On both Master nodes, I see the minion/node status as Ready
[root@master1 ~]# kubectl get nodes
NAME STATUS AGE
172.16.16.50 Ready 2h
[root@master2 ~]# kubectl get nodes
NAME STATUS AGE
172.16.16.50 Ready 2h
I setup an example nginx pod using :
apiVersion: v1
kind: ReplicationController
metadata:
name: nginx
spec:
replicas: 2
selector:
app: nginx
template:
metadata:
name: nginx
labels:
app: nginx
spec:
containers:
- name: nginx
image: nginx
ports:
- containerPort: 80
I created the Replication Controller on Master1
using :
[root@master1 ~]# kubectl create -f nginx.yaml
And on both Master nodes, I was able to see the pods created.

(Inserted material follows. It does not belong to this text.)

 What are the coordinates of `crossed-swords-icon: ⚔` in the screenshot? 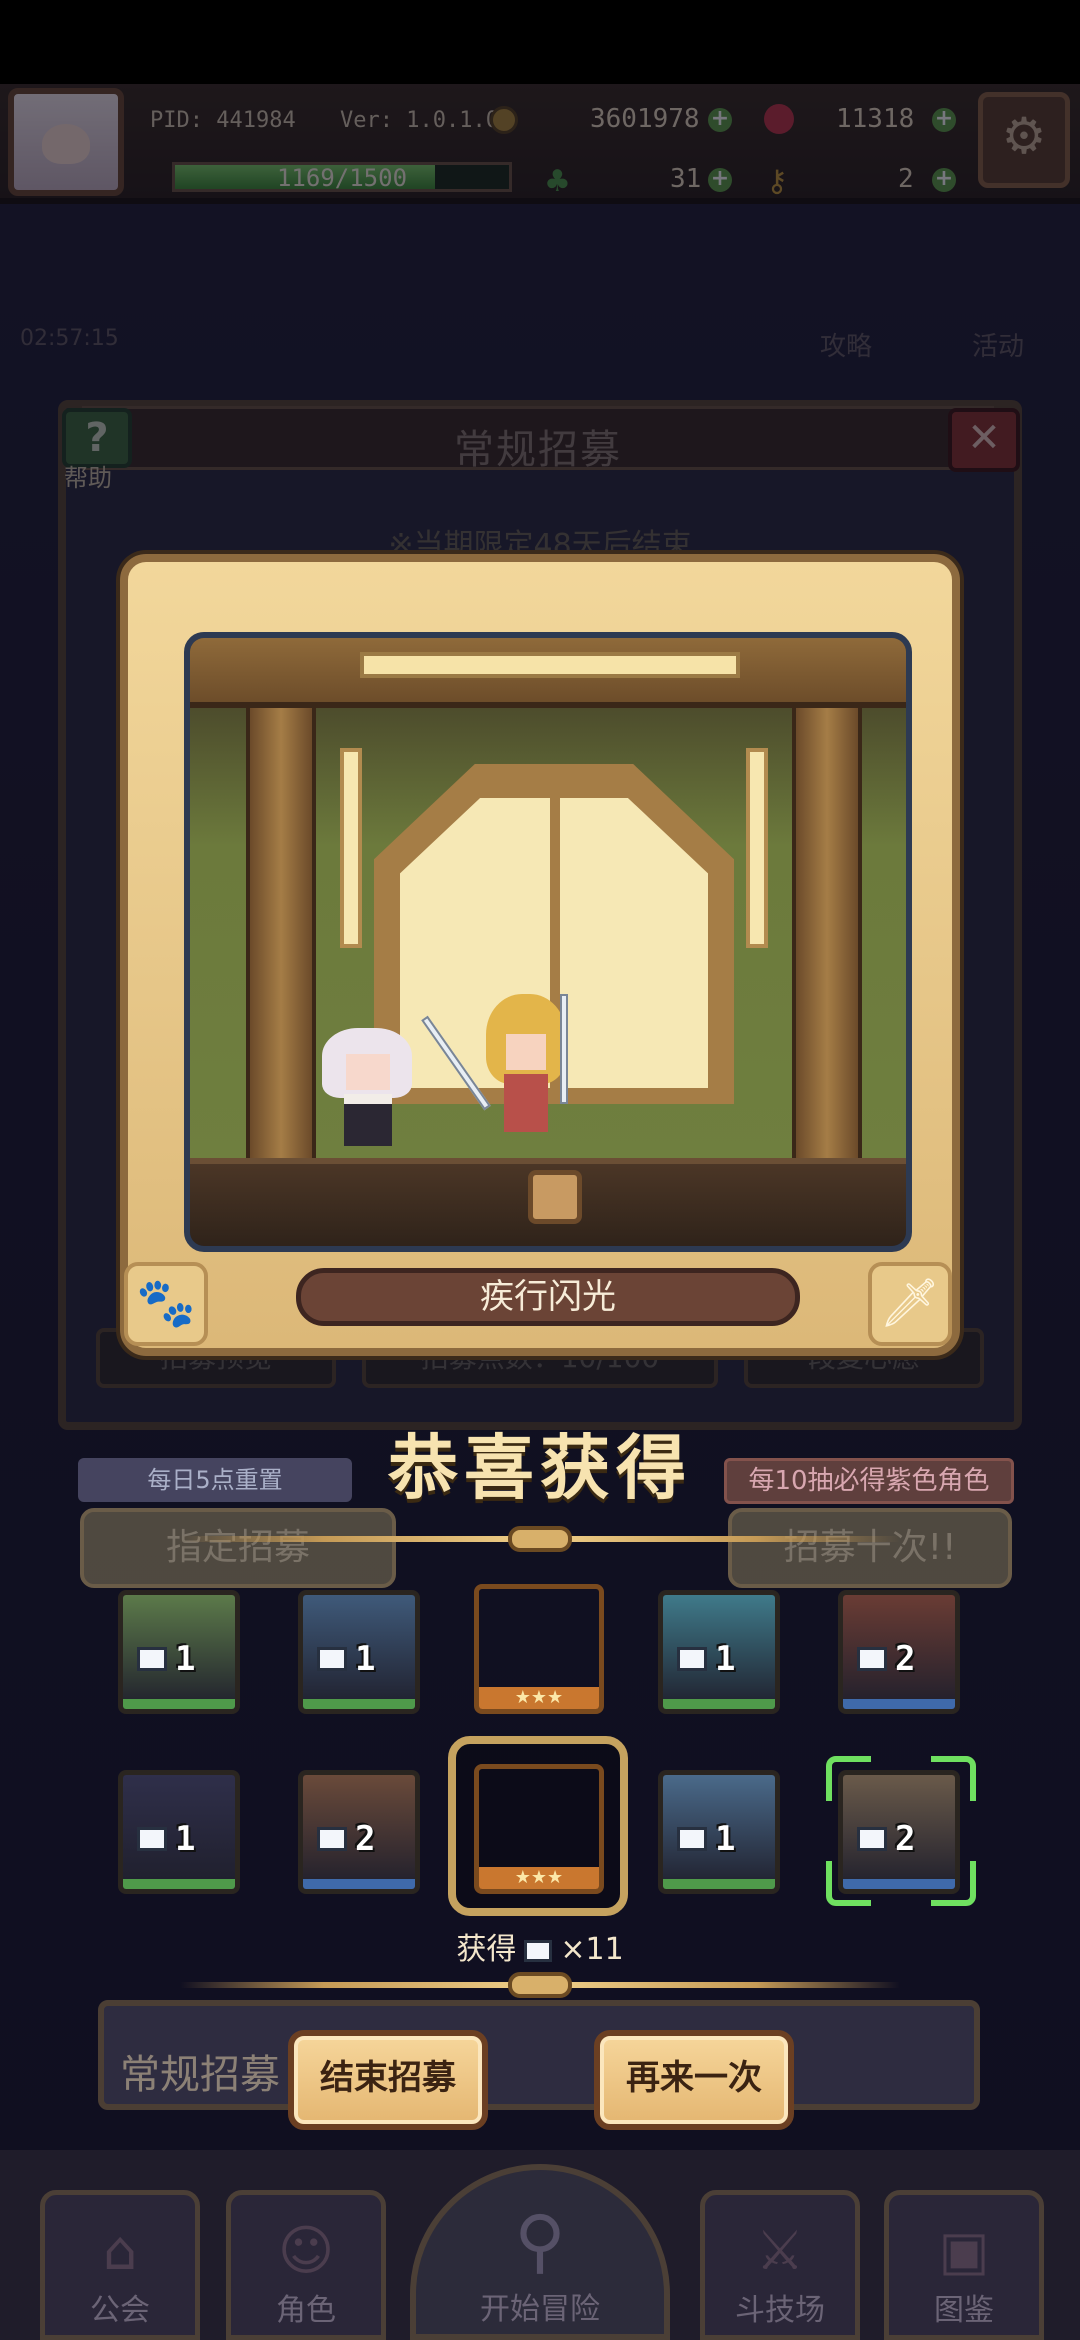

[root@master1 ~]# kubectl get po
NAME READY STATUS RESTARTS AGE
nginx-jwpxd 1/1 Running 0 29m
nginx-q613j 1/1 Running 0 29m
[root@master2 ~]# kubectl get po
NAME READY STATUS RESTARTS AGE
nginx-jwpxd 1/1 Running 0 29m
nginx-q613j 1/1 Running 0 29m
Now logically thinking, if I were to take down Master1
node and delete the pods on Master2
, Master2
should recreate the pods. So this is what I do.
On Master1
:
[root@master1 ~]# systemctl stop kube-scheduler ; systemctl stop kube-apiserver ; systemctl stop kube-controller-manager
On Master2
:
[root@slave1 kubernetes]# kubectl delete po --all
pod "nginx-l7mvc" deleted
pod "nginx-r3m58" deleted
Now Master2
should create the pods since the Replication Controller is still up. But the new Pods are stuck in :
[root@master2 kubernetes]# kubectl get po
NAME READY STATUS RESTARTS AGE
nginx-l7mvc 1/1 Terminating 0 13m
nginx-qv6z9 0/1 Pending 0 13m
nginx-r3m58 1/1 Terminating 0 13m
nginx-rplcz 0/1 Pending 0 13m
Ive waited a long time but the pods are stuck in this state.
But when I restart the services on Master1
:
[root@master1 ~]# systemctl start kube-scheduler ; systemctl start kube-apiserver ; systemctl start kube-controller-manager
Then I see progress on Master1
:
NAME READY STATUS RESTARTS AGE
nginx-qv6z9 0/1 ContainerCreating 0 14m
nginx-rplcz 0/1 ContainerCreating 0 14m
[root@slave1 kubernetes]# kubectl get po
NAME READY STATUS RESTARTS AGE
nginx-qv6z9 1/1 Running 0 15m
nginx-rplcz 1/1 Running 0 15m
Why doesnt Master2
recreate the pods ? This is the confusion that I am trying to figure out. Ive come a long way to setup a fully function HA setup but seems like almost there only if I can figure out this puzzle.
In my opinion, the error comes from the fact that Master2 has no --leader-elect
flag enabled. There can only be one scheduler
and controller
processes running at the same time, that is the reason of --leader-elect
. The aim of this flag is to have them "compete" to see which of the scheduler
and controller
processes is active at a given time. As you did not set the flag in both master nodes, then there are two scheduler
and controller
processes active, and thus the conflicts you are experiencing. In order to fix the issue, I advise you to enable this flag in all of the master nodes.
What is more, according to the k8s documentation https://kubernetes.io/docs/tasks/administer-cluster/highly-available-master/#best-practices-for-replicating-masters-for-ha-clusters:
Do not use a cluster with two master replicas. Consensus on a two replica cluster requires both replicas running when changing persistent state. As a result, both replicas are needed and a failure of any replica turns cluster into majority failure state. A two-replica cluster is thus inferior, in terms of HA, to a single replica cluster.